I really like this tweet from Mr Turn the Ship Around.

So much of what I do – and a big reason I took this job – is that I find this form of leadership to be fulfilling and effective. Whether I’m any good at it is another question but God loves a trier.

I see this kind of thinking as a central tenant in that servant/leader, coaching mentality that underpins so much of the culture of modern, agile leadership thinking. Putting people first, creating the conditions and environment for success, trusting teams. Provide problems to solve and context about the constraints rather than give instructions, deadlines and consequences.

This is how many of us believe you create – and sustain – high performing teams.

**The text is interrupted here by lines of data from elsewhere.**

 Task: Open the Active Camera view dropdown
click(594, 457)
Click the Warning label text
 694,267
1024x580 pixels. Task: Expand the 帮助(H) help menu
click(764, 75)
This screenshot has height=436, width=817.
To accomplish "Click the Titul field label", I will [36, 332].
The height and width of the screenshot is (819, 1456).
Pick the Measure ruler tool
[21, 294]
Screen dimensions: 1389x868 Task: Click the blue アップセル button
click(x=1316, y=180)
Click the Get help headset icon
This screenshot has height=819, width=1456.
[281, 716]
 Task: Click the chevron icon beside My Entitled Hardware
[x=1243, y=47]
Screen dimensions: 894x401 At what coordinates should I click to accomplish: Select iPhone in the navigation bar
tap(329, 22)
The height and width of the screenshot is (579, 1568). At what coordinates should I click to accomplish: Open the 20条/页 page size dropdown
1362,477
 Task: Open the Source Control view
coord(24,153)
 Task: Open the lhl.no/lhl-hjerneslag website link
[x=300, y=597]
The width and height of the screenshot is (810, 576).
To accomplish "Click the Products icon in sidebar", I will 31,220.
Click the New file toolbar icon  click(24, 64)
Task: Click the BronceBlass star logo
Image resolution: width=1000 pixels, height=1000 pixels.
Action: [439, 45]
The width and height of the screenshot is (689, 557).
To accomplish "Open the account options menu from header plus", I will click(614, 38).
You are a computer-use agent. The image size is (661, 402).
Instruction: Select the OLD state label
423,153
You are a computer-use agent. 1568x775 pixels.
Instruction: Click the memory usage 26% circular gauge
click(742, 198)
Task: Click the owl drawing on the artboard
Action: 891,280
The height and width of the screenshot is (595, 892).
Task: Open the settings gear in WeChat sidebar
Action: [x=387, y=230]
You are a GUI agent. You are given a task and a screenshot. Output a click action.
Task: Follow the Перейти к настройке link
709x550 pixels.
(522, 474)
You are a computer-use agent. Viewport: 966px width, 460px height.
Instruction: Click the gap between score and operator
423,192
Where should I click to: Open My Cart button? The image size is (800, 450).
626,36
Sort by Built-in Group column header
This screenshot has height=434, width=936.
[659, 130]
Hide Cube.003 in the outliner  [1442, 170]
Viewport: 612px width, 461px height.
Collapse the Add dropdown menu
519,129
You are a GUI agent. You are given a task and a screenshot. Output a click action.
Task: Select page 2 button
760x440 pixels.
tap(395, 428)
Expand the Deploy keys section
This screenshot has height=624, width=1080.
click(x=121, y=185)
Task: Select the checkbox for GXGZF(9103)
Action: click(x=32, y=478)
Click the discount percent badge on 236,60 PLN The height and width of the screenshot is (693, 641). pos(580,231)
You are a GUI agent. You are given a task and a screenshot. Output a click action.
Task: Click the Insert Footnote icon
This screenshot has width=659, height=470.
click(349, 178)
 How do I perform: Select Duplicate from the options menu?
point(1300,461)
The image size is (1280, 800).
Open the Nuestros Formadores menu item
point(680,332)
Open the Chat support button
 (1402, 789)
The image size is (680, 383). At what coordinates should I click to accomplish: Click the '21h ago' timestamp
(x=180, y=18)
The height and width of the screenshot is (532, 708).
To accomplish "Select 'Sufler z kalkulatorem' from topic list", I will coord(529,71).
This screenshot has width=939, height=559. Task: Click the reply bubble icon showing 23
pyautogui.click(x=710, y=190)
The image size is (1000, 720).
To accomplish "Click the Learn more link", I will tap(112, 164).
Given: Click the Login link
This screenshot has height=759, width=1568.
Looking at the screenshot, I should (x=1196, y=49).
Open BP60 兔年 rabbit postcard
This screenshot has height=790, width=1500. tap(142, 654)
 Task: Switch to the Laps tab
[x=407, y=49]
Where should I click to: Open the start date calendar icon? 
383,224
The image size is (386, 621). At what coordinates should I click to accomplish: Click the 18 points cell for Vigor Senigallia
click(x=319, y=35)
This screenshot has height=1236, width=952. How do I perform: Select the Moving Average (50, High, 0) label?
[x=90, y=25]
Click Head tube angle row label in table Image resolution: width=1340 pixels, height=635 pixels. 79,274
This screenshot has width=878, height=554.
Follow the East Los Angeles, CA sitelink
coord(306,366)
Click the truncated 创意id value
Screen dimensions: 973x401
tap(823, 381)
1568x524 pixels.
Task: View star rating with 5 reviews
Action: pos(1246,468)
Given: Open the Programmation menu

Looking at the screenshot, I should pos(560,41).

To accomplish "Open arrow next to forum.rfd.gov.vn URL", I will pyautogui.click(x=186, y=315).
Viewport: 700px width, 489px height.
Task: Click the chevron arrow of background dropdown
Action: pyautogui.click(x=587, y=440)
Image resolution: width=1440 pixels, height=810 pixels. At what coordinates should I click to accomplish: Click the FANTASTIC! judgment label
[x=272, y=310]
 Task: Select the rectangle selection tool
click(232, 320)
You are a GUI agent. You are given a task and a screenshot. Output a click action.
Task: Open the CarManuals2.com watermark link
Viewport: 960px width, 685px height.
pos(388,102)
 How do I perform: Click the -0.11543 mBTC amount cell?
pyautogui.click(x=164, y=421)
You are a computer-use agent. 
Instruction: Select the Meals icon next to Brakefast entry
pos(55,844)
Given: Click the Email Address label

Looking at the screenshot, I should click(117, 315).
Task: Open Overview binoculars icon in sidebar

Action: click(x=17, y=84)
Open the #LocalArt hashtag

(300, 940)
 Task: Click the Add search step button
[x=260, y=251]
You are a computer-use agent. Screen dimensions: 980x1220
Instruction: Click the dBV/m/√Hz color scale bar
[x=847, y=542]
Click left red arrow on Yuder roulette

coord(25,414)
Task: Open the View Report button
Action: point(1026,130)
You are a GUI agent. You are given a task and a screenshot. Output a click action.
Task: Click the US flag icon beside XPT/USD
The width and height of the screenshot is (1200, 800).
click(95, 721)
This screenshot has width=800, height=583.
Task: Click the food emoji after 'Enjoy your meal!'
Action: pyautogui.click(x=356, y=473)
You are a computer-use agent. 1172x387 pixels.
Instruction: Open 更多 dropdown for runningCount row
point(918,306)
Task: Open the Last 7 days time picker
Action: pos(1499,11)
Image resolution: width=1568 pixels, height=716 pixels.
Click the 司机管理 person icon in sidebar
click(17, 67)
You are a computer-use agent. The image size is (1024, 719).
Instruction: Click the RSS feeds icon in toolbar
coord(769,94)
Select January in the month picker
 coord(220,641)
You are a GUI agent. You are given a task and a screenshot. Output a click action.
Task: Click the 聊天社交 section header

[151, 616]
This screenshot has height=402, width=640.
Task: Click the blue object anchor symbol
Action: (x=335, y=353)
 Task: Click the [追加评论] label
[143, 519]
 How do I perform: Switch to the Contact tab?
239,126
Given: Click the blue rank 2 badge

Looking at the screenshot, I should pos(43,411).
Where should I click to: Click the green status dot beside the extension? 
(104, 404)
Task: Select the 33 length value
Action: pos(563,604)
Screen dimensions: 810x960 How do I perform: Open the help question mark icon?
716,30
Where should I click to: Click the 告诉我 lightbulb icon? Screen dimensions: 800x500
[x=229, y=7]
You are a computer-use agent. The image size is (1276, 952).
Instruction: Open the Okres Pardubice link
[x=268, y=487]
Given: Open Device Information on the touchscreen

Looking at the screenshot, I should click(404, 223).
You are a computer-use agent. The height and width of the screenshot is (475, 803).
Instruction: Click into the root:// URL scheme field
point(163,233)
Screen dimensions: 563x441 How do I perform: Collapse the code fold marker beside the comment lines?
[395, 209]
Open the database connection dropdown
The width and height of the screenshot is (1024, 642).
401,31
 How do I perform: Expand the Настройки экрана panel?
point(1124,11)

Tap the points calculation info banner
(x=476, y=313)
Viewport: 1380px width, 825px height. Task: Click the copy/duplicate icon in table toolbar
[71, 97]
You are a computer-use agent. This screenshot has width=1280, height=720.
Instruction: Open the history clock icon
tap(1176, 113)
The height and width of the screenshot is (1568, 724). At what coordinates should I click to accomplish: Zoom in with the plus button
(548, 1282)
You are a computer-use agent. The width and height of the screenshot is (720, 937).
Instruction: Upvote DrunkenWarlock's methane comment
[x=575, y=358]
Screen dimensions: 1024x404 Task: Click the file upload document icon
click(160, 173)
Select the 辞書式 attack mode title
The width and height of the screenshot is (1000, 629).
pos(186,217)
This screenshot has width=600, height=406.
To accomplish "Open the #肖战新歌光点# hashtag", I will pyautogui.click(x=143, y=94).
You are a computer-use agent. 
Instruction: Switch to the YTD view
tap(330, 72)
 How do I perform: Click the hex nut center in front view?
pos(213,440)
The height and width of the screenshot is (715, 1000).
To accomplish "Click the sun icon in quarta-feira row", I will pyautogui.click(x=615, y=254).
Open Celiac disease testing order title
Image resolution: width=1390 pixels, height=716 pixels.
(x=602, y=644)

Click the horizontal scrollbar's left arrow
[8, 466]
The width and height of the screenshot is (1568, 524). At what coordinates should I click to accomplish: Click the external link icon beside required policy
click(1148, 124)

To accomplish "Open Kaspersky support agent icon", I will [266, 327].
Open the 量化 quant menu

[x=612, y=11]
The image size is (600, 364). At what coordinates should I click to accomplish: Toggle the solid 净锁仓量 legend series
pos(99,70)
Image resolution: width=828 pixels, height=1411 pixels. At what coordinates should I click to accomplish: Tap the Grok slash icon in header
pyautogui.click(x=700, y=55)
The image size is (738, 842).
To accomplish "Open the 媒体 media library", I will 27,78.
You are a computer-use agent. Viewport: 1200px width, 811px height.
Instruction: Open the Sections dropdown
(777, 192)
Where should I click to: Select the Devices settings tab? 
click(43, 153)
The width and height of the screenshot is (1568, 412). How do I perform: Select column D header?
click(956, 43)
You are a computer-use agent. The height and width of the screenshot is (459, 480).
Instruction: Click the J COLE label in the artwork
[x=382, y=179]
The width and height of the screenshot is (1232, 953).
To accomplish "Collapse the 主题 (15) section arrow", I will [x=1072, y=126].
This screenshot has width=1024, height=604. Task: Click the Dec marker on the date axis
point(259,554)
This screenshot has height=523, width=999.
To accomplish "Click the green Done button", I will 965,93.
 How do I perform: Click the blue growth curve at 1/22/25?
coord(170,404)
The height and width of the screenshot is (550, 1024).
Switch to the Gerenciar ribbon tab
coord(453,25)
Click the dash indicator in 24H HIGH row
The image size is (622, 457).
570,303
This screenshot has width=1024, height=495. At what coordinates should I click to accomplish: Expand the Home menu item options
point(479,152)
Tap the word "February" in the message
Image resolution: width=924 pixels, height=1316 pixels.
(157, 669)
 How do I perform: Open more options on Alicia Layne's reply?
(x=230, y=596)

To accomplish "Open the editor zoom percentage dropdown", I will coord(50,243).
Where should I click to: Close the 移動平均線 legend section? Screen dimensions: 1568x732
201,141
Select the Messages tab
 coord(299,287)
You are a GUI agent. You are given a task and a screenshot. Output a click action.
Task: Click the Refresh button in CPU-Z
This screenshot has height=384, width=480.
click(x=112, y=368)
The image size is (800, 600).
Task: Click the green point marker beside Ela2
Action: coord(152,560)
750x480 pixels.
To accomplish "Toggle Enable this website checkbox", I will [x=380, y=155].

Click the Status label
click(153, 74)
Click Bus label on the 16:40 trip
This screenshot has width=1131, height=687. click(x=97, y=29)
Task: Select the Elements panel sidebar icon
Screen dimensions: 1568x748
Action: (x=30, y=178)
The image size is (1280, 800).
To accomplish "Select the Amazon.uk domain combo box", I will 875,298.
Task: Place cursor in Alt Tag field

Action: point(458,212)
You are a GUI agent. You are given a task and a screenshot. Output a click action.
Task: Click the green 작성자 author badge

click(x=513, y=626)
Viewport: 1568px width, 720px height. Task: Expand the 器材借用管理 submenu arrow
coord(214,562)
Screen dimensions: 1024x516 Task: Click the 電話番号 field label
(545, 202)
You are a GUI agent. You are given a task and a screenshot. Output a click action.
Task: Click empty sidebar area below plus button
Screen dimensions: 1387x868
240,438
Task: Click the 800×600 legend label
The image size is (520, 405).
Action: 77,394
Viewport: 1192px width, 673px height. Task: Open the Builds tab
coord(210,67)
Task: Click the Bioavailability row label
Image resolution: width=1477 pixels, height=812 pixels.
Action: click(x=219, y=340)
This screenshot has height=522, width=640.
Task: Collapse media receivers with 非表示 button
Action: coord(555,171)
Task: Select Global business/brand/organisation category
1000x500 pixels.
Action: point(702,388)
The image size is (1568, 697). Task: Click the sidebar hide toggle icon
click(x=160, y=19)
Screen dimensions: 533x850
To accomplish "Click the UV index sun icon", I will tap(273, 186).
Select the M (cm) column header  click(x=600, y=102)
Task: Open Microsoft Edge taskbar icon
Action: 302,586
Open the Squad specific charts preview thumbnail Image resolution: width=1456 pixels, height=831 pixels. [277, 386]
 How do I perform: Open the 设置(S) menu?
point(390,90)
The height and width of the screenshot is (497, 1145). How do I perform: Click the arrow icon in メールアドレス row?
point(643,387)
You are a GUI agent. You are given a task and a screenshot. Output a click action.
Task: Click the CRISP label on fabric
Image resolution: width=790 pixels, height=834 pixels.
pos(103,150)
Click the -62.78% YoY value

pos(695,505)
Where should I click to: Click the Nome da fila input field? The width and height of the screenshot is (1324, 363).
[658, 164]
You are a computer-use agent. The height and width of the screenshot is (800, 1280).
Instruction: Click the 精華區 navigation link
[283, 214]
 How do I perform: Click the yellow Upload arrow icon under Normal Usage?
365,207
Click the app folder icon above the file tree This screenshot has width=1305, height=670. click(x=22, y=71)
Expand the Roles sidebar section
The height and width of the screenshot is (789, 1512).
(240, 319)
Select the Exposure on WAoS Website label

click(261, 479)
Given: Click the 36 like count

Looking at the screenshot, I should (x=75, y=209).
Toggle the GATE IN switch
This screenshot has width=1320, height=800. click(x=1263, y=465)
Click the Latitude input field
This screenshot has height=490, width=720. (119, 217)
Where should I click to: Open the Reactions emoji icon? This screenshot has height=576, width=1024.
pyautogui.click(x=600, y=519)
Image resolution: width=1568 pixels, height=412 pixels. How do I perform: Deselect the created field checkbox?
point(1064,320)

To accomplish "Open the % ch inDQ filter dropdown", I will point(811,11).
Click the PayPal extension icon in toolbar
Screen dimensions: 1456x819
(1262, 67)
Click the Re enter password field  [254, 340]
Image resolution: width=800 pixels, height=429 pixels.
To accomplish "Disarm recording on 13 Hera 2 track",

Yet you look at something like the Musk/Twitter debacle – and the way he apparently runs Tesla – and it is clear that none of these factors are of interest to him. Despite his hero status to so many in the start-up world he is full-on command and control with little interest in things like psychological safety. Staff are pawns whose worth is measured by how fast they can deliver what he wants. It is fascinating in a bit of a rubbernecking at a car-crash kind of way.

With less ill-intent the culture clash between these commanding and coaching mentalities is on display every day in the Civil Service. Despite Emily’s graphic there are some who still refer to people as resources, who see them as ‘fungible’, where the pursuit of a plan is more important than knowing the plan is right. Where the cries of ‘give me an estimate’ can be heard echoing in the halls. In this culture teams – and individuals – are a means to an end.

This is the same as it ever was and I increasingly think the onus is on us – those with a coach mentality – to do more to build trust with these commanders. To give them a little more of what they need so we can build trust rather than just saying they are wrong. The fact I am having the same conversations about styles that I was when I left the Civil Service last time suggests we still need to do a lot more to bring people along with us on this journey.

Some of the dogma in Agile can be unnecessarily divisive and misunderstood I think. There is nothing wrong with plans – and even deadlines – as long as they or the scope can change. It is the context that matters and it is the details we should be discussing not just saying no.

In the Civil Service there is always going to be more governance than really works for an agile approach but designing this to provide the most reassurance for these commanders while providing the least drag for the team should be front of mind for product and delivery managers all the time.

The beauty of taking a design and agile approach should be that you invest in building the right things and then when you do you deliver value early and often – learning, iterating and improving as we go…but is a user driven becomes seen as something that slows things down with no reward and that agile delivery means waterfall with sprints and a big bang release why wouldn’t people want the reassurance of a Gannt chart 😉 

To build the trust we need we have to deliver on the promise of the coaching approach and that means we need to make even more space to ensure our teams are high-performing and that means shipping. Until we get there we will need to compromise to make that space – but on the right terms.


One response to “Coaching vs Commanding Culture Clash”

  1. Lots to think about here. I spend a lot of time thinking about what is just enough governance via is just enough to make a service user centred and great. Haven’t figured it out yet but good to see a different insight.